**Given problem**
Rewrite the rows below as a JSON list of strings, with one string for each line and blank lines left out.

— start —

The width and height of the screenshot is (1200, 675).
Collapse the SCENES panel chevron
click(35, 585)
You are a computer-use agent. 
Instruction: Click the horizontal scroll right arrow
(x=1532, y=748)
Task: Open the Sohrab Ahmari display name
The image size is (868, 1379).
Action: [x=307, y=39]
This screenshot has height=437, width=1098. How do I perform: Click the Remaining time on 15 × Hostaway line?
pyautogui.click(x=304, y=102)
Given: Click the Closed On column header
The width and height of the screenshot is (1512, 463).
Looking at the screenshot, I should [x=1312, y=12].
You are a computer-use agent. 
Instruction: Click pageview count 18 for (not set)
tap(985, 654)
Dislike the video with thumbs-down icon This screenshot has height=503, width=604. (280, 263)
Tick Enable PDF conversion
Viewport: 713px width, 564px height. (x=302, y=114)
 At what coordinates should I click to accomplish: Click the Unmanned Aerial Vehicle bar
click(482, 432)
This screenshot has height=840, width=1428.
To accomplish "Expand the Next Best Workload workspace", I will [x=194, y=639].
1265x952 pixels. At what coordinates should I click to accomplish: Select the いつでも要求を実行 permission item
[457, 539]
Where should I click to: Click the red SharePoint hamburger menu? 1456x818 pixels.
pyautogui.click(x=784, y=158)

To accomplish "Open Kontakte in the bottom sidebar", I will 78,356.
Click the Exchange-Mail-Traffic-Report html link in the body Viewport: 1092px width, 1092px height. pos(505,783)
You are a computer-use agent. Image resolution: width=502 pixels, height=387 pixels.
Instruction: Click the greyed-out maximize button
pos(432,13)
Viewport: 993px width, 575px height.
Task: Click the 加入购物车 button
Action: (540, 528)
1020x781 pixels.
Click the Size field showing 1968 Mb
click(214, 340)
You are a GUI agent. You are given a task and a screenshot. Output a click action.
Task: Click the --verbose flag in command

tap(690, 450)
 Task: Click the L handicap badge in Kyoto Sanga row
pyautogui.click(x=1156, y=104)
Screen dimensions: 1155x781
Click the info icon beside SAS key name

— end —

**Result for this exercise**
[
  "The width and height of the screenshot is (1200, 675).",
  "Collapse the SCENES panel chevron",
  "click(35, 585)",
  "You are a computer-use agent. ",
  "Instruction: Click the horizontal scroll right arrow",
  "(x=1532, y=748)",
  "Task: Open the Sohrab Ahmari display name",
  "The image size is (868, 1379).",
  "Action: [x=307, y=39]",
  "This screenshot has height=437, width=1098. How do I perform: Click the Remaining time on 15 × Hostaway line?",
  "pyautogui.click(x=304, y=102)",
  "Given: Click the Closed On column header",
  "The width and height of the screenshot is (1512, 463).",
  "Looking at the screenshot, I should [x=1312, y=12].",
  "You are a computer-use agent. ",
  "Instruction: Click pageview count 18 for (not set)",
  "tap(985, 654)",
  "Dislike the video with thumbs-down icon This screenshot has height=503, width=604. (280, 263)",
  "Tick Enable PDF conversion",
  "Viewport: 713px width, 564px height. (x=302, y=114)",
  " At what coordinates should I click to accomplish: Click the Unmanned Aerial Vehicle bar",
  "click(482, 432)",
  "This screenshot has height=840, width=1428.",
  "To accomplish \"Expand the Next Best Workload workspace\", I will [x=194, y=639].",
  "1265x952 pixels. At what coordinates should I click to accomplish: Select the いつでも要求を実行 permission item",
  "[457, 539]",
  "Where should I click to: Click the red SharePoint hamburger menu? 1456x818 pixels.",
  "pyautogui.click(x=784, y=158)",
  "To accomplish \"Open Kontakte in the bottom sidebar\", I will 78,356.",
  "Click the Exchange-Mail-Traffic-Report html link in the body Viewport: 1092px width, 1092px height. pos(505,783)",
  "You are a computer-use agent. Image resolution: width=502 pixels, height=387 pixels.",
  "Instruction: Click the greyed-out maximize button",
  "pos(432,13)",
  "Viewport: 993px width, 575px height.",
  "Task: Click the 加入购物车 button",
  "Action: (540, 528)",
  "1020x781 pixels.",
  "Click the Size field showing 1968 Mb",
  "click(214, 340)",
  "You are a GUI agent. You are given a task and a screenshot. Output a click action.",
  "Task: Click the --verbose flag in command",
  "tap(690, 450)",
  " Task: Click the L handicap badge in Kyoto Sanga row",
  "pyautogui.click(x=1156, y=104)",
  "Screen dimensions: 1155x781",
  "Click the info icon beside SAS key name"
]